The choice of an epistolary novel or what is now the format of one, with interview transcripts and records and web chats, does enable the author, Sarah Lotz to go into being able doing a story in different countries without having to result to contrivances. The opening parts covering the crashes and the impacts are the strongest of the book. Lotz handles the different voices and viewpoints very well. There are a lot of little details that help establish the different settings.

However as the story begins to progress, the way that the narrative is handling the different stories starts to have problems. It feels that the three children are all from different narratives. The best one is dealing with the fears of Jess' uncle which is the darkest one. Hiro's story involves the robotic communication devices that his father is working on. Bobby's presence begins to help his grandfather who is suffering with Alzheimer's disease. All of these are good stories, but they start feeling disconnected. It is as if they start to push away from the main narrative in the form of a horror story like Shrine by James Herbert or a near future Japan set commentary on social distance.

There is also the theme of the belief in the Apocalypse or Rapture in the United States, with the status of preachers and business of this among fundamentalist Christians. This is another good relevant strand to the story. However after a while, it suffers from the sense that this is part of another novel. A Chuck Palahniuk style satire on the whole Rapture business.

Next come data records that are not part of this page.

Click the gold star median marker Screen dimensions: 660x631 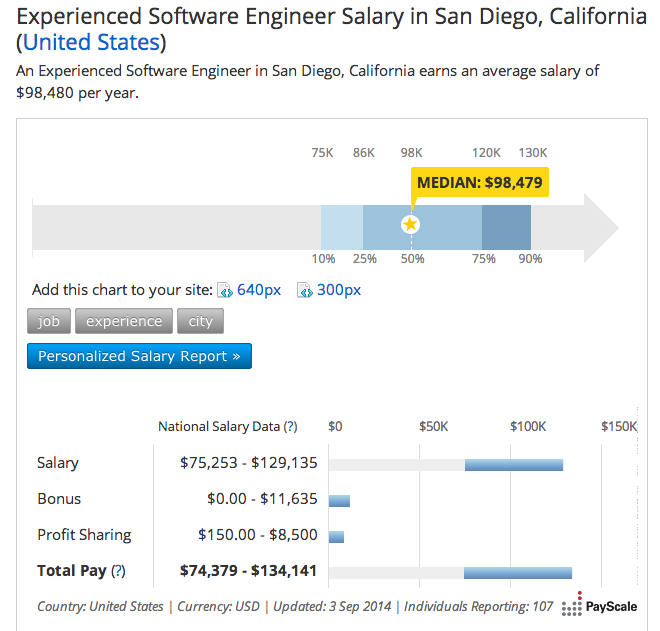410,224
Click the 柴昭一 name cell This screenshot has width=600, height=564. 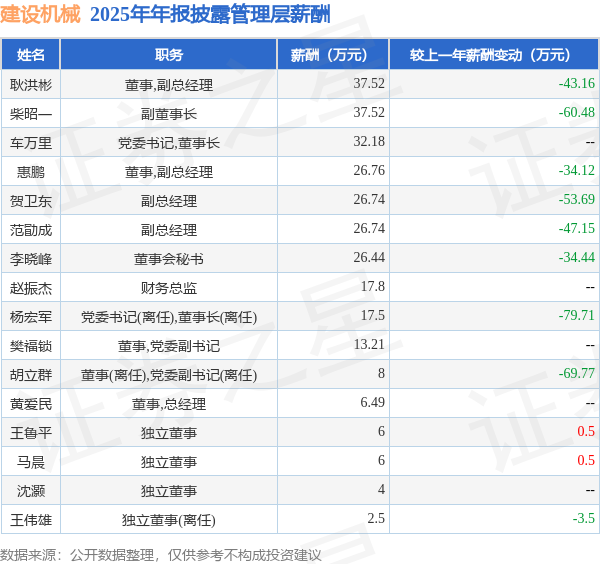[31, 114]
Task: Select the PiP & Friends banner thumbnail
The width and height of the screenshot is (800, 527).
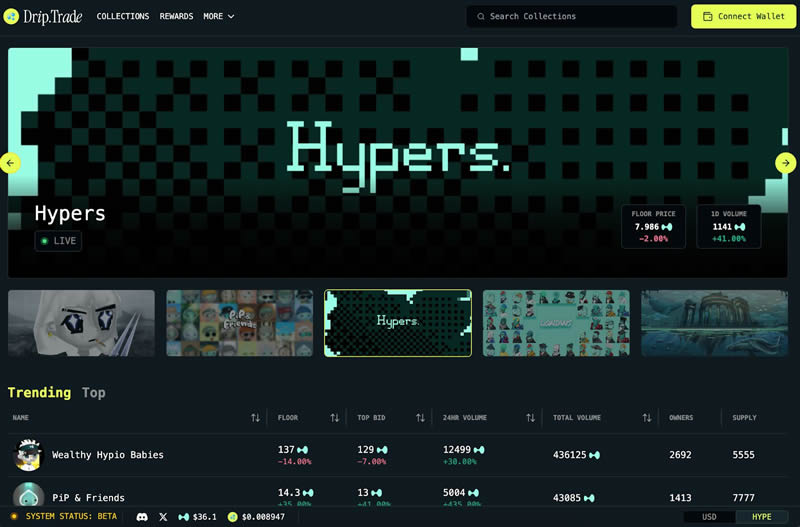Action: pos(239,323)
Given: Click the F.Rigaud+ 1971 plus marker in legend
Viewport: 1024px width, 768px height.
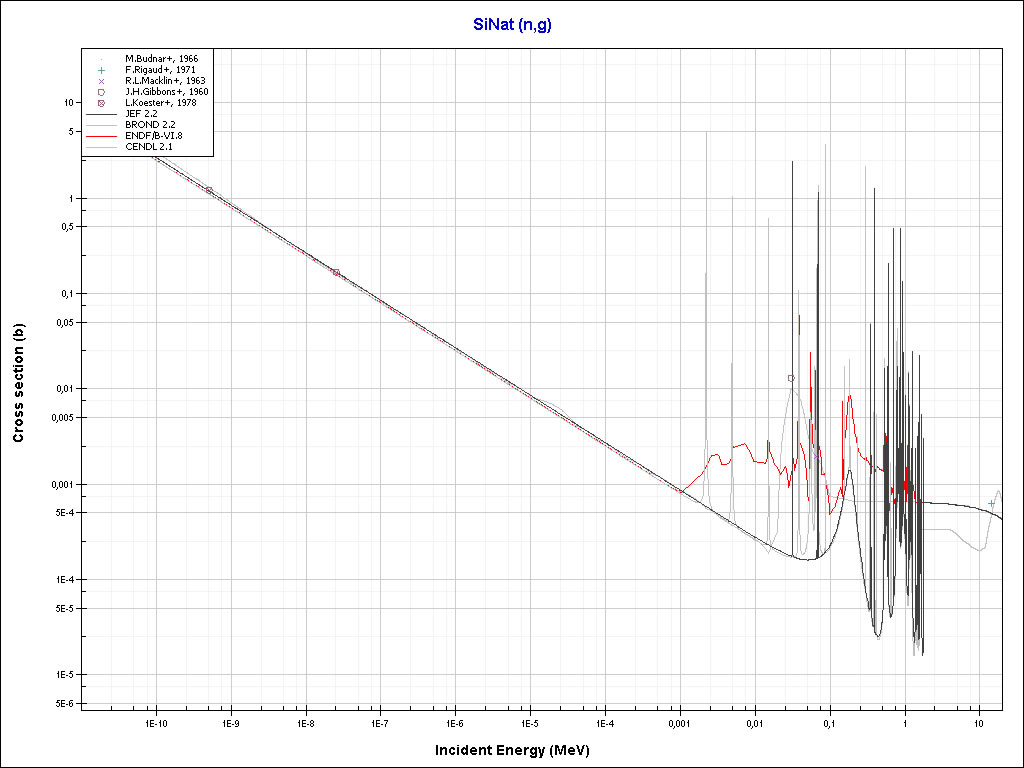Looking at the screenshot, I should click(101, 70).
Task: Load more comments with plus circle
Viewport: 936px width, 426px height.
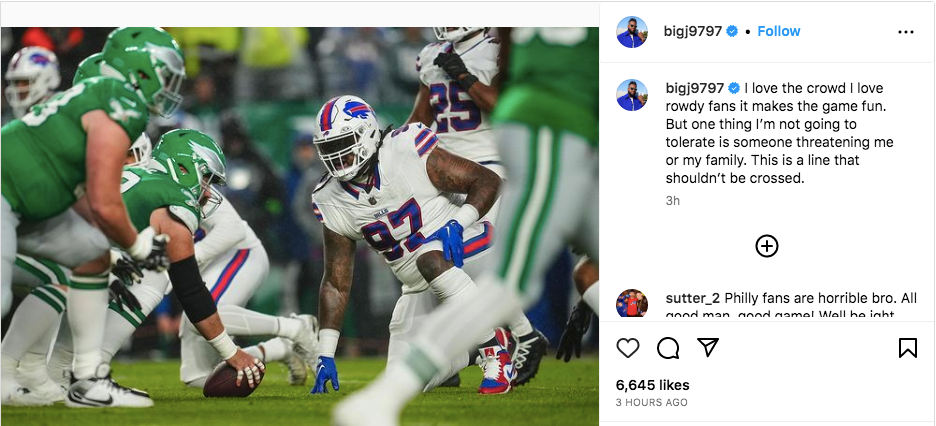Action: 767,246
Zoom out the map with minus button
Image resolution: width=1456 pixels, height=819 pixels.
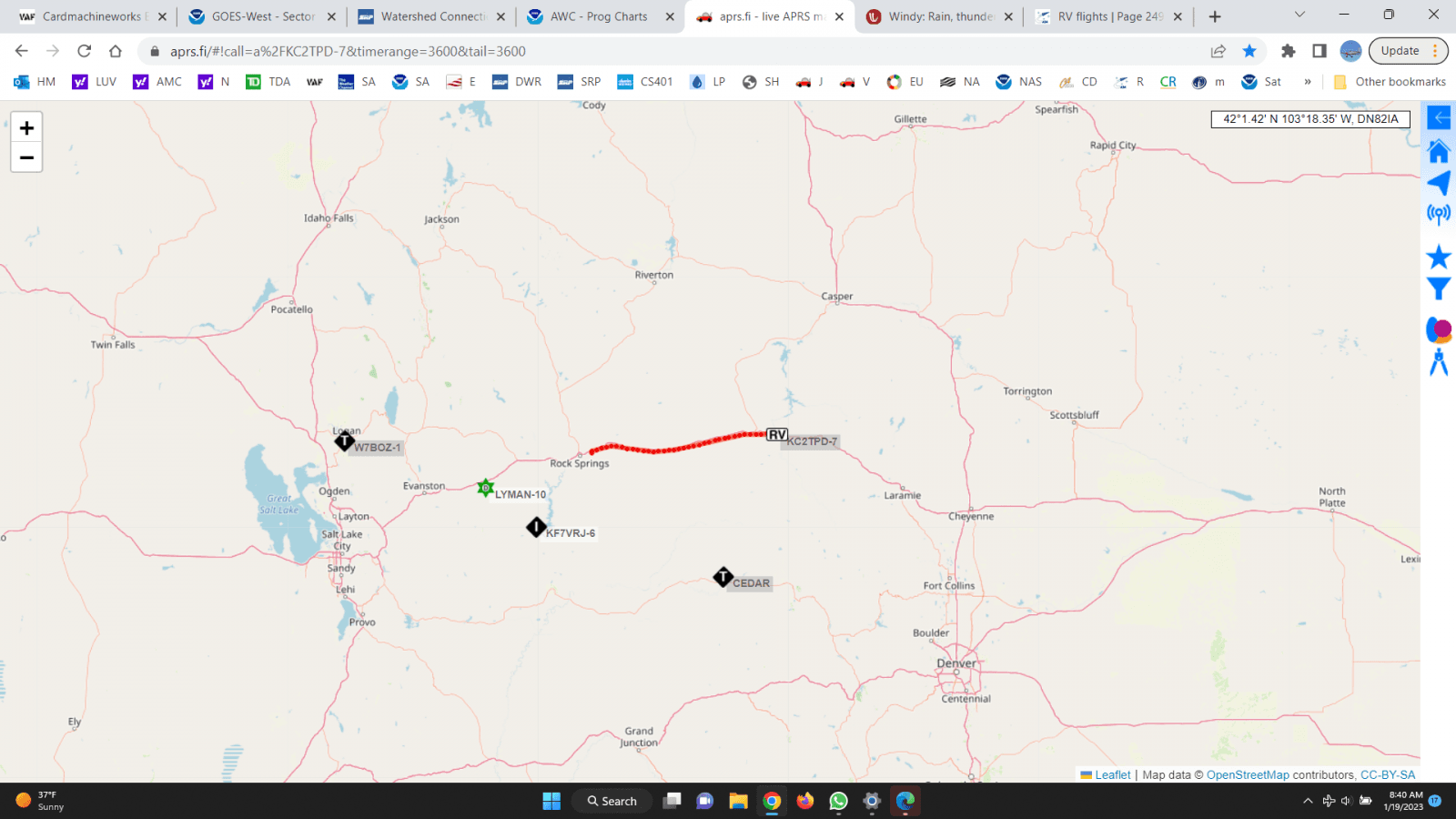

Then the epistolary novel format means that last act involves a lot of things having happened off stage. The problem with that is we are left with the sense that this would have been better to have been directly included in the narrative. Then a sense of ambiguity that has been building starts to collapse so I wasn’t sure if the author knew what was intended either.

This novel does at least avoid moving into the familiar territory of standard evil children for most of its length. It is very well handled and Lotz is good at establishing characters and maintaining their voices. The difficulty I had with the novel, was that it did not feel as if all the story strands were integrated properly. The format for the narrative of a non-fiction book covering the event does work in giving a format that can move from country to country. It is just that the plot feels as if it because several ideas forcibly pushed together. Maybe if just one or two children had survived, the narrative would be more focused. There are good ideas in this novel, but they are lumped together like a ball of clay instead of being allowed to breath at their own length.